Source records
# # # # #

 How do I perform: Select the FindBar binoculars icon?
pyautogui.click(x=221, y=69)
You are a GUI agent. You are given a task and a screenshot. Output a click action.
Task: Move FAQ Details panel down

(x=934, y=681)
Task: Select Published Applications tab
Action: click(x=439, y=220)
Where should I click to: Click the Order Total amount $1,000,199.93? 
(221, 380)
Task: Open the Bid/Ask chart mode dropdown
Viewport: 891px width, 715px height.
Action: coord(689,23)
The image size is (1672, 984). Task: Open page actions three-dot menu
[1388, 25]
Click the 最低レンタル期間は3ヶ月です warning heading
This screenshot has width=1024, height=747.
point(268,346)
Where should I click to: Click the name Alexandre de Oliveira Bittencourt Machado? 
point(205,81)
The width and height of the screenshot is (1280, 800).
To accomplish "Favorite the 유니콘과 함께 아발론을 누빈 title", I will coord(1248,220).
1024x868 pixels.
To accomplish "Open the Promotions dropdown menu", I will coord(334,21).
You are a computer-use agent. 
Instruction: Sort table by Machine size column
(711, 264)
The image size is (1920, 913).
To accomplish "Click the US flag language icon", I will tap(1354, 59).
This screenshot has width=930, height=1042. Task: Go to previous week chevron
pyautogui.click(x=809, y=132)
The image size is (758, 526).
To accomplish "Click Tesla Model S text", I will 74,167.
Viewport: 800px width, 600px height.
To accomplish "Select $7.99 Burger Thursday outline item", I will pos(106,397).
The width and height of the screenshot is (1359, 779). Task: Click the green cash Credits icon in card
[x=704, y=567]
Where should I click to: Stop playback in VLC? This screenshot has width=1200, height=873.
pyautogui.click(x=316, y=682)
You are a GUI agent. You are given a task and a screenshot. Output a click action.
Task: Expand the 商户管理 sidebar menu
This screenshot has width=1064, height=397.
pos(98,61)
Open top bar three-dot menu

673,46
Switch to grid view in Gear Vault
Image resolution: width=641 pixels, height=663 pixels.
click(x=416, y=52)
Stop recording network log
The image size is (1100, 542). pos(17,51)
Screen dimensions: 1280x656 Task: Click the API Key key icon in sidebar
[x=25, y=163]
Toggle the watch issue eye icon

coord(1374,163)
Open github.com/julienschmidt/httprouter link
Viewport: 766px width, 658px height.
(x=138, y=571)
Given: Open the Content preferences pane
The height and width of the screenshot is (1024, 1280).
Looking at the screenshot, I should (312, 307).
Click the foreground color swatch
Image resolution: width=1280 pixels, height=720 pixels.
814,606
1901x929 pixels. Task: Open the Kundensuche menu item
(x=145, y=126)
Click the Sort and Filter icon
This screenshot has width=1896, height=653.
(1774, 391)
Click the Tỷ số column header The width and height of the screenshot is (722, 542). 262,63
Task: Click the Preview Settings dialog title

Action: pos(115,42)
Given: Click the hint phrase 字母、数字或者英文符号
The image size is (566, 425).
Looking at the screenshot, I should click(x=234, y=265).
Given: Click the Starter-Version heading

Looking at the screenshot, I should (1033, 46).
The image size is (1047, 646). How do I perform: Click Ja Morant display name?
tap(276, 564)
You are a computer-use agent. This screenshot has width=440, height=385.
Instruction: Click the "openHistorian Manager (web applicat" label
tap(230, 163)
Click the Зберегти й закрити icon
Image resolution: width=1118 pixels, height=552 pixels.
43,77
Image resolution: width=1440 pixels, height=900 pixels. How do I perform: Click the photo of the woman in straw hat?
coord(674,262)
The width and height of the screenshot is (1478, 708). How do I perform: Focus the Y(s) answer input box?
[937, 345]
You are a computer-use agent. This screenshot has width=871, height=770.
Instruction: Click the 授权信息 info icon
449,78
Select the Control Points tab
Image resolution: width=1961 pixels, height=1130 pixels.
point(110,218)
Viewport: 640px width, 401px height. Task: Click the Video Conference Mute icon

# # # # #

-- TASK DESCRIPTION --
In the data above, find the line that contains "Viewport: 800px width, 600px height." and the line that contains "Given: Open the Content preferences pane". Repeat exactly those lines and every line between them, and only those.

-- ANSWER BOX --
Viewport: 800px width, 600px height.
To accomplish "Select $7.99 Burger Thursday outline item", I will pos(106,397).
The width and height of the screenshot is (1359, 779). Task: Click the green cash Credits icon in card
[x=704, y=567]
Where should I click to: Stop playback in VLC? This screenshot has width=1200, height=873.
pyautogui.click(x=316, y=682)
You are a GUI agent. You are given a task and a screenshot. Output a click action.
Task: Expand the 商户管理 sidebar menu
This screenshot has width=1064, height=397.
pos(98,61)
Open top bar three-dot menu

673,46
Switch to grid view in Gear Vault
Image resolution: width=641 pixels, height=663 pixels.
click(x=416, y=52)
Stop recording network log
The image size is (1100, 542). pos(17,51)
Screen dimensions: 1280x656 Task: Click the API Key key icon in sidebar
[x=25, y=163]
Toggle the watch issue eye icon

coord(1374,163)
Open github.com/julienschmidt/httprouter link
Viewport: 766px width, 658px height.
(x=138, y=571)
Given: Open the Content preferences pane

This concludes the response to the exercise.